Have you ever wondered how the PrestaShop Addons Team proceeds with the validation ?
We are going to show you how to spare time so that you can pretty much “validate” your own module before submitting it to the Addons Marketplace. First you might want to read the Technical Tools and the Good Practices.
As you probably know, there are 3 types of submissions : New, Minor update, Major update. We do not handle them with the same standards:
Let’s now give you more details on how we handle them all.
What is a “New” Module? Actually, it is a zip file. Your module is the product and since you can submit several zips per product, let’s use the right words.
Simple: the very first time you submit a zip for your module, it is called a “New” zip. Please, do not try to submit your module if you have never used the Validator. That tool is very powerful and useful and it will make everybody win a lot of time.
After meeting each requirement provided by the Validator, here’s a list of extra points we check:
The presence of DROP/ALTER of PrestaShop tables.

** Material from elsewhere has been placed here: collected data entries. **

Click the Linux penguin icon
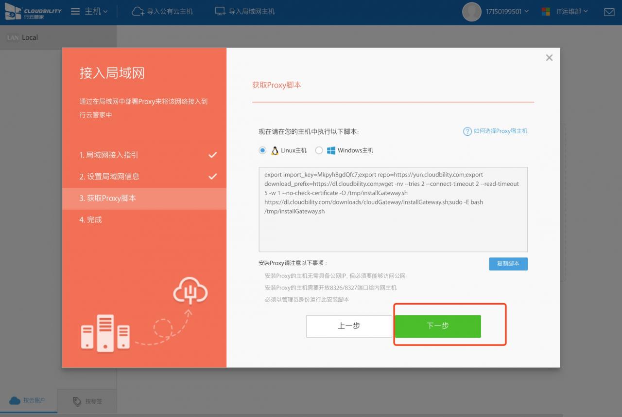Image resolution: width=622 pixels, height=417 pixels. [275, 150]
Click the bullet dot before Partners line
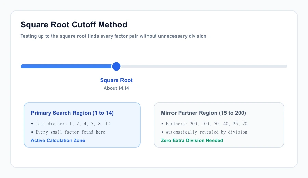This screenshot has width=308, height=178. (162, 124)
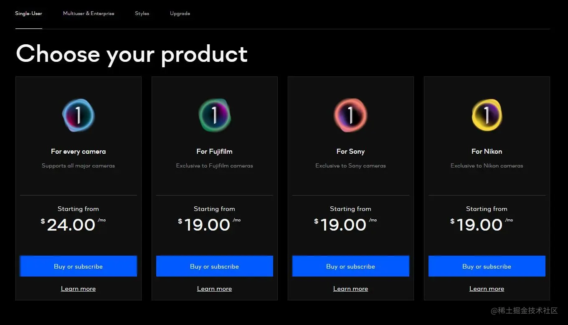Learn more about the Nikon product
Screen dimensions: 568x325
[487, 289]
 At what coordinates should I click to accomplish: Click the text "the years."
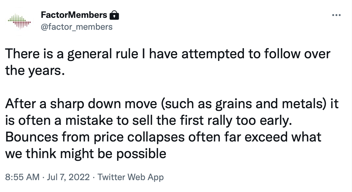point(35,70)
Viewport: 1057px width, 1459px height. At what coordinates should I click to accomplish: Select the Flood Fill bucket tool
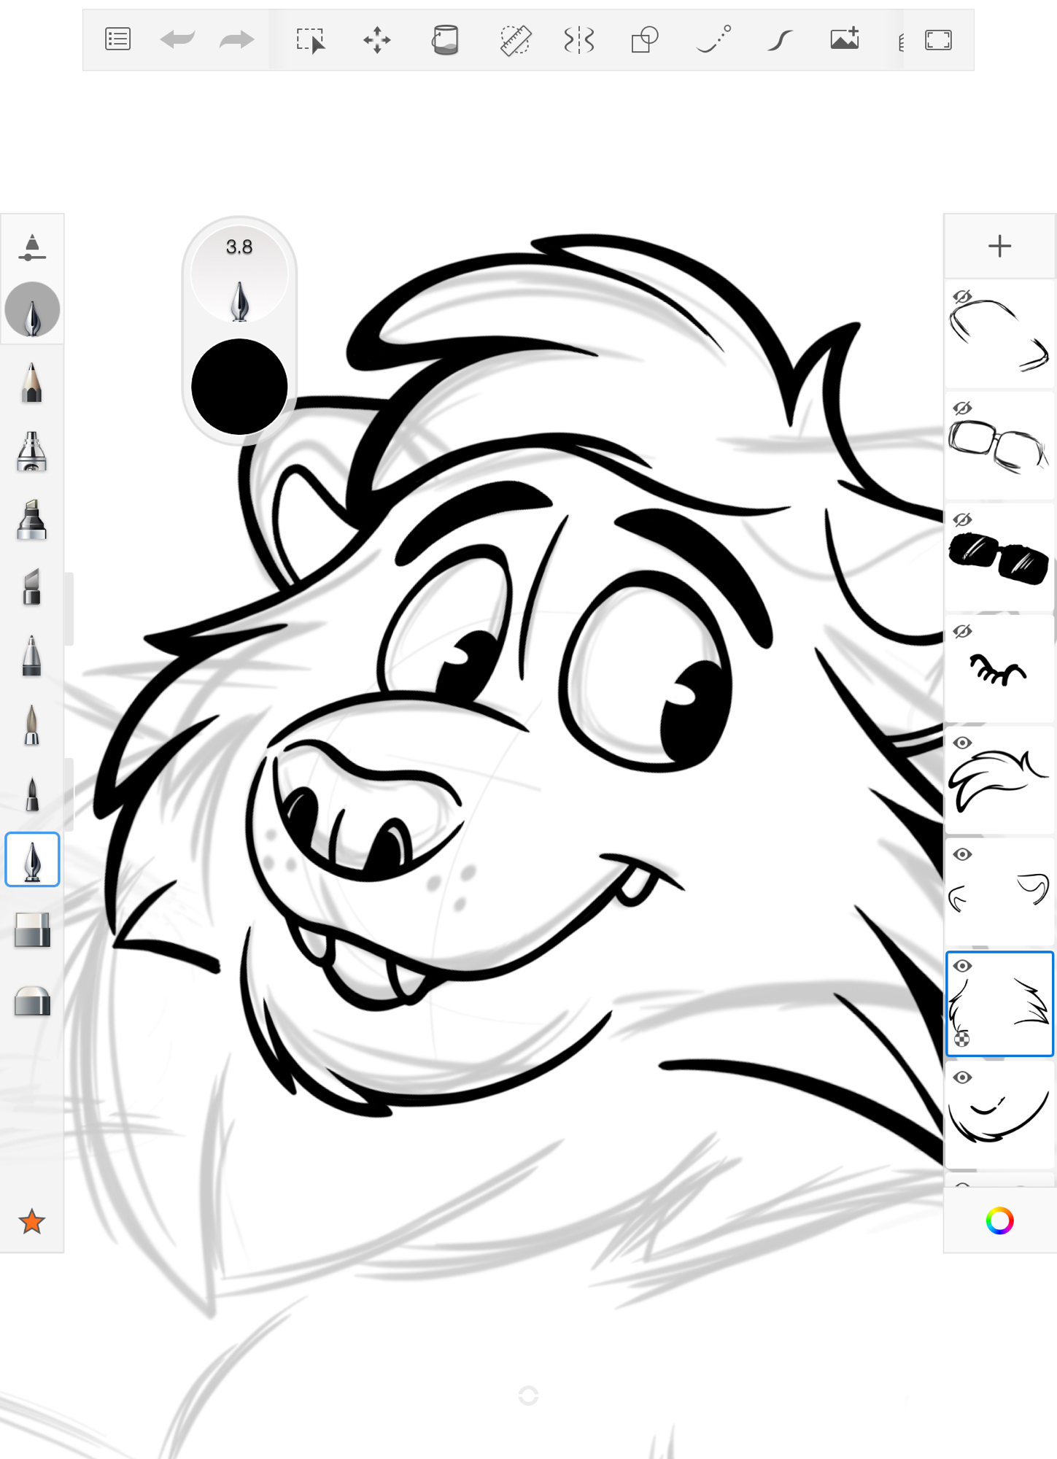(x=445, y=40)
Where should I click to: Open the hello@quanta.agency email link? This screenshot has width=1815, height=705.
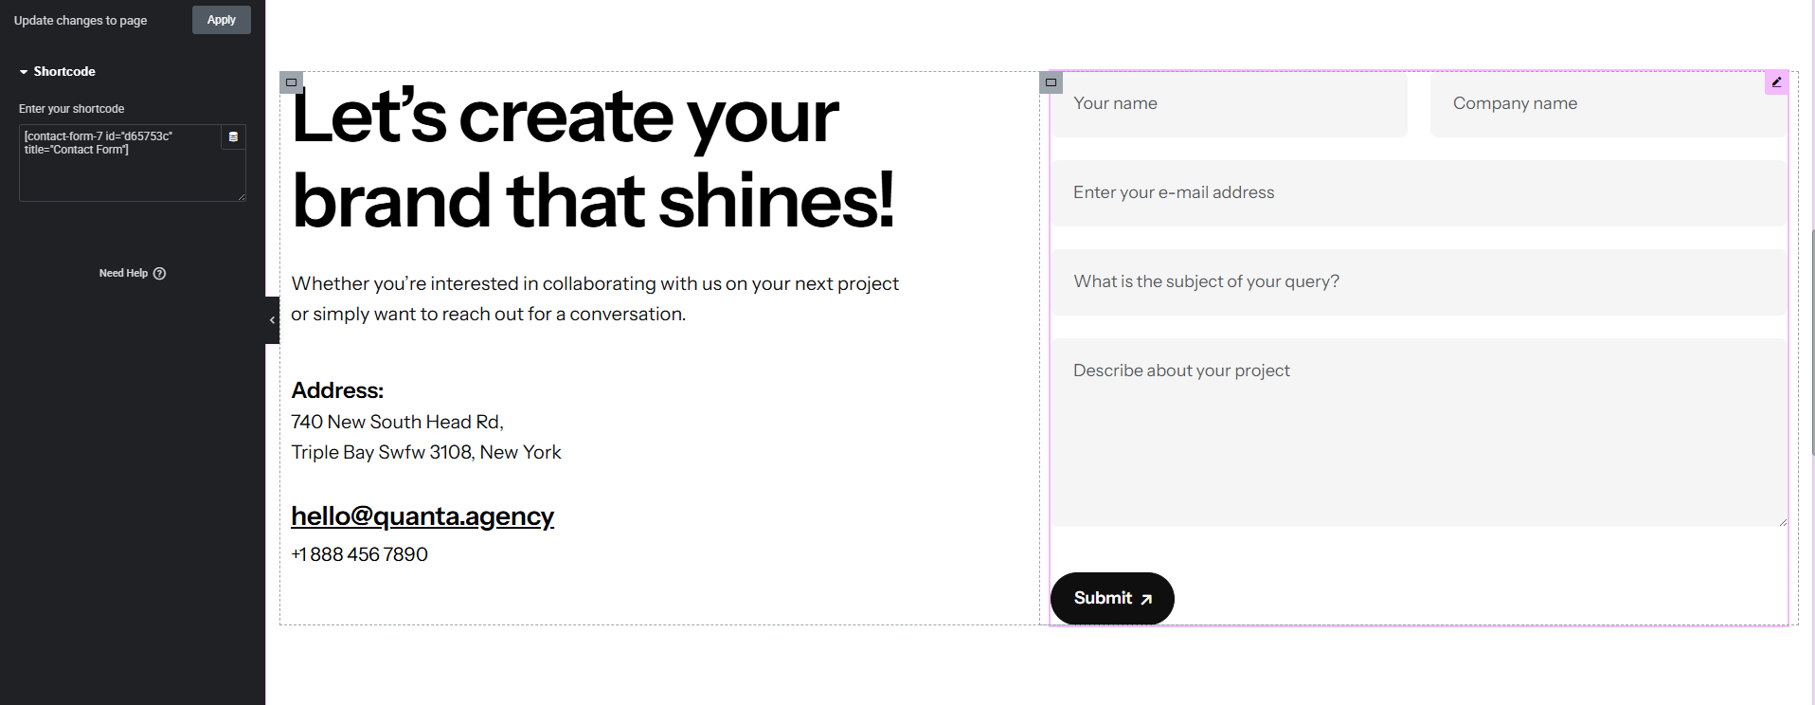click(422, 515)
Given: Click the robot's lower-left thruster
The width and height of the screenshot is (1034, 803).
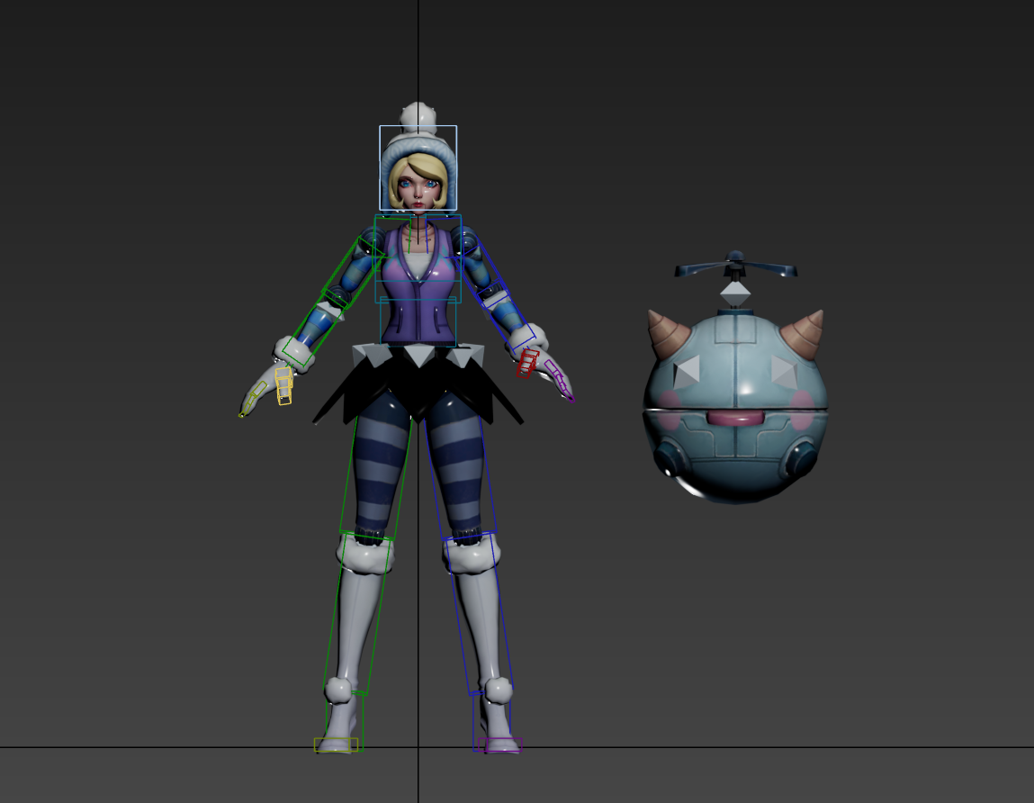Looking at the screenshot, I should pyautogui.click(x=671, y=459).
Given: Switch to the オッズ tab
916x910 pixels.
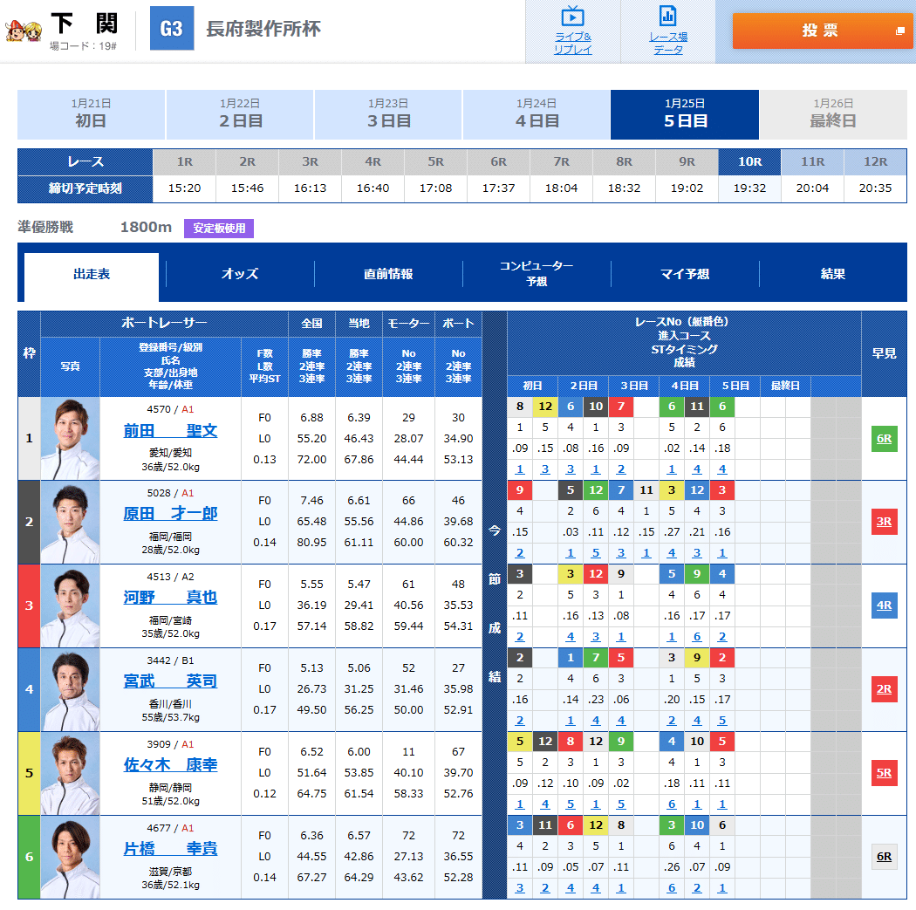Looking at the screenshot, I should tap(241, 275).
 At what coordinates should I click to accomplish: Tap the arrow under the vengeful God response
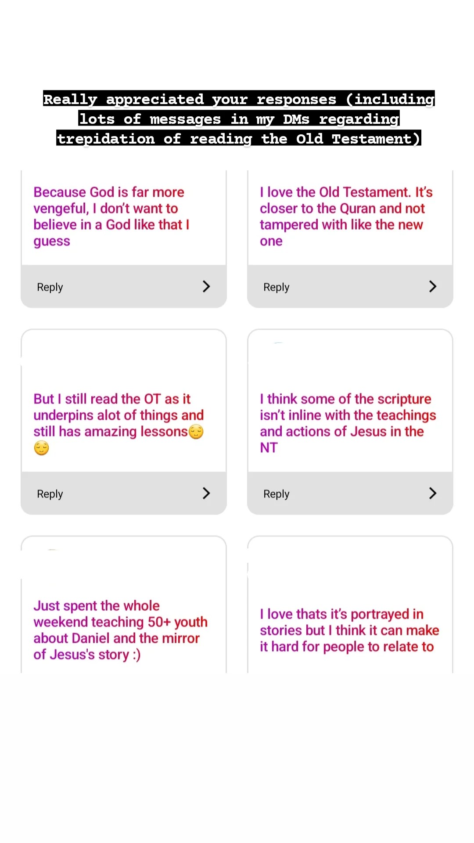pos(206,287)
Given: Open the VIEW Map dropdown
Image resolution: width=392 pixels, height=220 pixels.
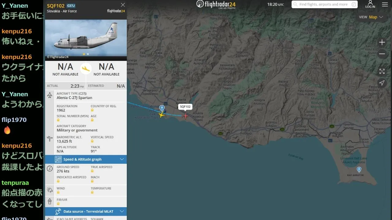Looking at the screenshot, I should coord(371,17).

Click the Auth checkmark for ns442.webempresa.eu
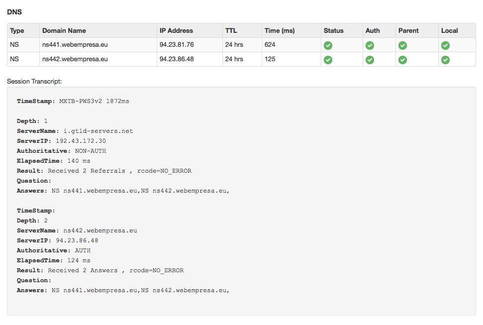pos(370,60)
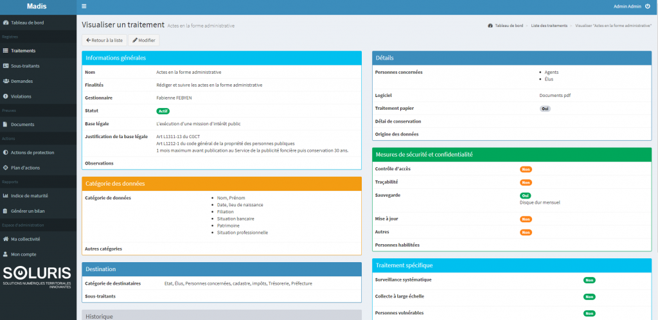Click the Retour à la liste button
Screen dimensions: 658x320
coord(103,40)
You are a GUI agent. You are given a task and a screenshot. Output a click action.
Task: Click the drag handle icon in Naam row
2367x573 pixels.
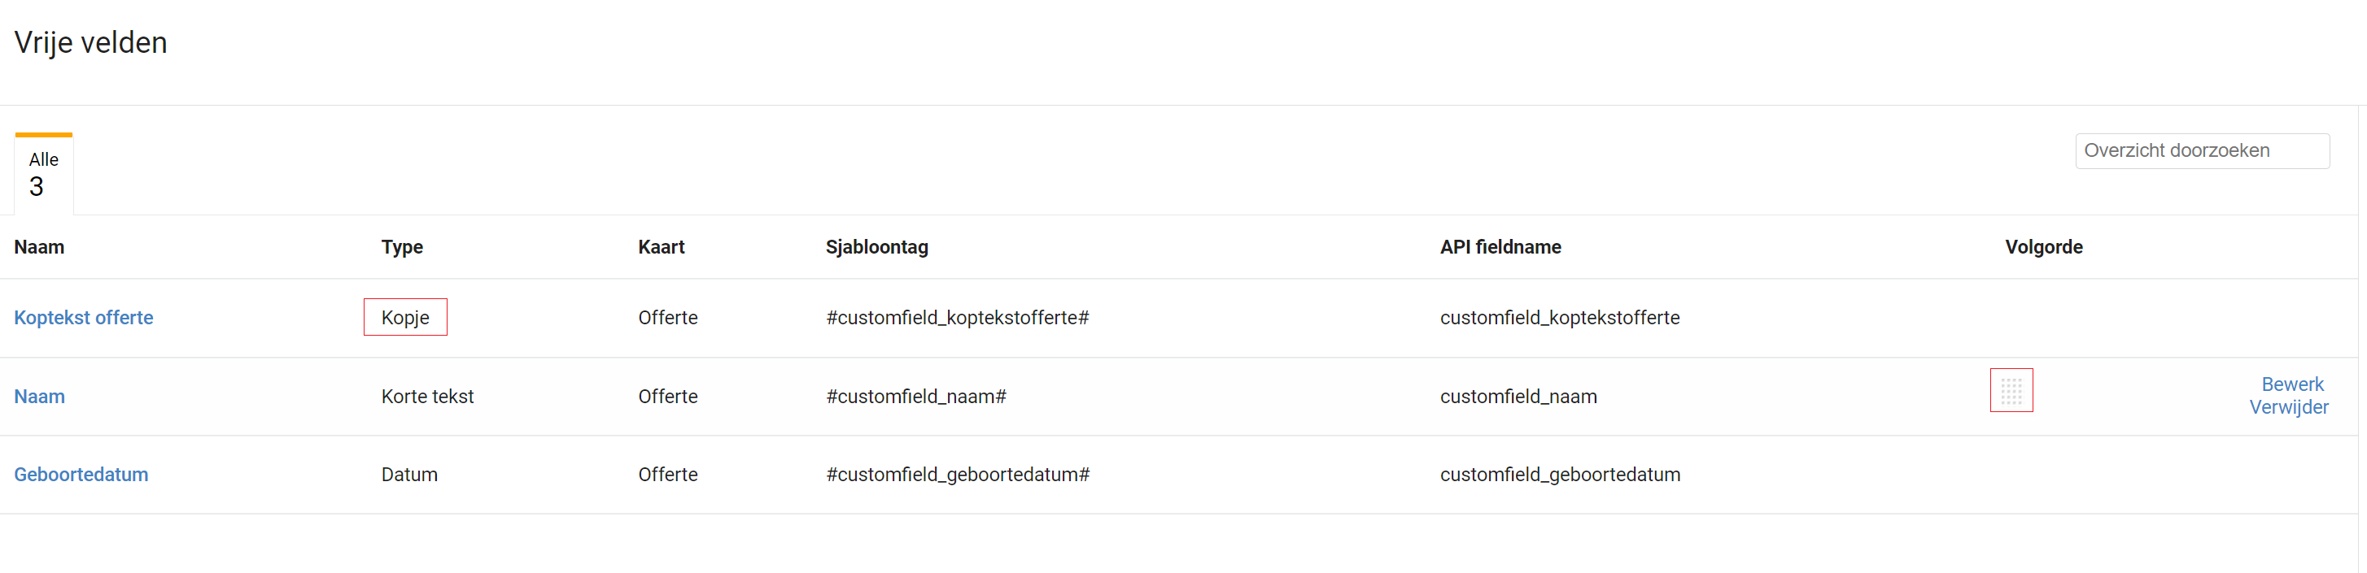2011,391
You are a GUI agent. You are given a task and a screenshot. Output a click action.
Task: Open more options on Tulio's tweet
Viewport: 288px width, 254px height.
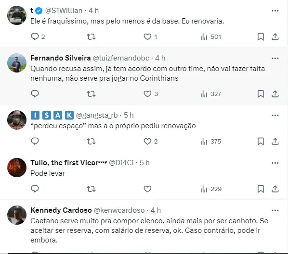[x=275, y=163]
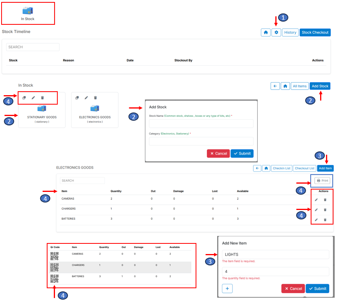
Task: Submit the Add New Item form
Action: point(317,288)
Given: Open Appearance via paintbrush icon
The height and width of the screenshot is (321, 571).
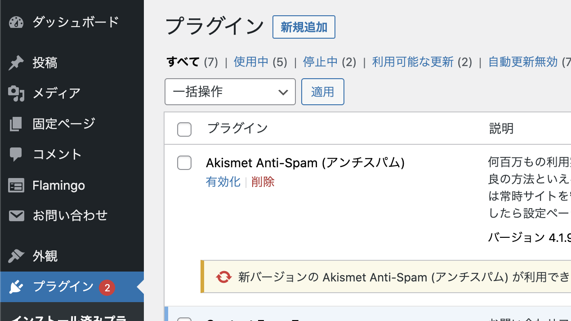Looking at the screenshot, I should (x=16, y=256).
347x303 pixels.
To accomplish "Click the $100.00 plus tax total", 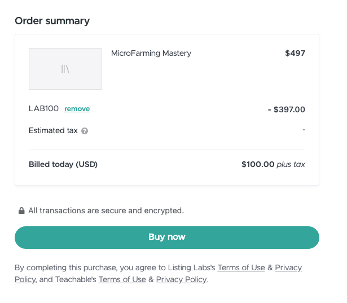I will point(273,165).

Except for Payment Modules, the use of iframes is STRICTLY FORBIDDEN.
Every hook. If any of them is empty, we decline the zip.
Missing index.php files in your directories ? We decline.
Modules are required to follow a specific folder convention. Files must be in the right folder.
We examine every SQL request to make sure you did cast your variables. Use (int) or pSQL() accordingly.
If you have php files to handle ajax or external calls, make sure to secure that file.
The use of serialize() is forbidden.
Do not load any external content.
Attention: We do have extra rules for Payment Modules as this type of modules require higher security. Note that there are some modules which create the Order with a pending order status before the payment processing (1). While other wait for the payment system’s approval to create it (2).
Make sure you double check the id_cart before creating the order.
if (2), make sure the amount you use to validateOrder() comes from the external payment system. Do not use Cart->getOrderTotal();
For (2), when receiving a call to process the payment, make sure you double check the source of the call using a signature or a token. Those values must not be known of all.